## PASSAGE SHOWN
As mentioned a couple of days ago, I recently decided that I wanted to try making yogurt at home. Specifically, yogurt that The Girl would eat (nondairy). I started looking around for yogurt makers on the web, but then ran across a variety of recipes for making yogurt in a crock pot. Well, sweet. I gots me one of those.
It was surprisingly easy. Step one: buy some soy milk. In my case, I purchased a half-gallon of Silk Organic Unsweetened Soy Milk ($3.48 at my store), plus a single-serving cup of some vanilla soy yogurt with active cultures (I could not find plain). Total cost: about $4.50. For what will be about 1 1/2 quarts of yogurt after draining some of the whey and allowing for some evaporation.
I dumped the soy milk into my crock pot, reserving about a half cup, which I mixed with about two teaspoons of corn starch, then returned to the crock. Alt milk yogurts apparently need a bit of help thickening. I didn't want to overdo it, so this was all the thickener I used. And it was about right.

## PROVIDED DATA

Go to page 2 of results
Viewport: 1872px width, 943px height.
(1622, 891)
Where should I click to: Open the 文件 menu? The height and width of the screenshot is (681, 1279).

## THINGS TO DO
(A) In the crock pot yogurt post, why did the writer mix corn starch into the reserved half cup of soy milk? Answer in one to three sentences.
(B) Pick up the crock pot yogurt post right after its last sentence and continue it.

## SET OF ANSWERS
(A) The writer added about two teaspoons of corn starch because yogurts made from milk alternatives apparently need some help thickening. The writer kept it to that small amount to avoid overdoing it, and it turned out about right.

(B)
I turned the crock pot on "high" and put the lid on and set the timer for an hour. The goal was to get the milk very hot, then let it cool back down to 115-120 deg. Frankly I'm not sure why this step is even necessary when you are starting with pasteurized product, but whatever. After an hour, my soy milk was barely tepid. I stirred, put the lid back on and set the timer for another 20 minutes. And repeated this another 3 times, until I thought the milk was getting hot. I then clued in that I have a thermometer! So I checked -- ~140 deg. Ok, turn the crock off, pull it from the heating element and let it cool to under 120 so that I don't kill the starter. Time to go watch an episode of Supernatural off the DVR!
45 minutes later, my milk had cooled to 120. Close enough. I pulled a ladle-full or two to use to temper my 1/4 cup of starter, then poured the mixture back into the crock and stirred thoroughly to distribute.
Caveat: use a soy milk whose taste you like. This stuff, when heated, smelled like cake batter. I was skeptical, to say the least.
Next step: wrap the lidded crock in a beach towel to help insulate:
Into the oven (which I had pre-heated then allowed to cool back down to ~125 deg or so; this step probably was not necessary, and I was a bit worried that the oven was too hot and would kill my culture). Then to bed.
In the morning, I pulled the crock out and unwrapped. w00t! Yogurt!
the yogurt definitely set up. Not super thick, but thick enough:
the cake batter aroma was (mostly) gone, replaced with a fairly clean, mild yogurt aroma with just a hint of soy "beany"-ness. Same with the flavor. Mild yogurt up front, with some soy beany aftertaste. Not as tart or rich as really good whole-milk yogurt, but not offensive.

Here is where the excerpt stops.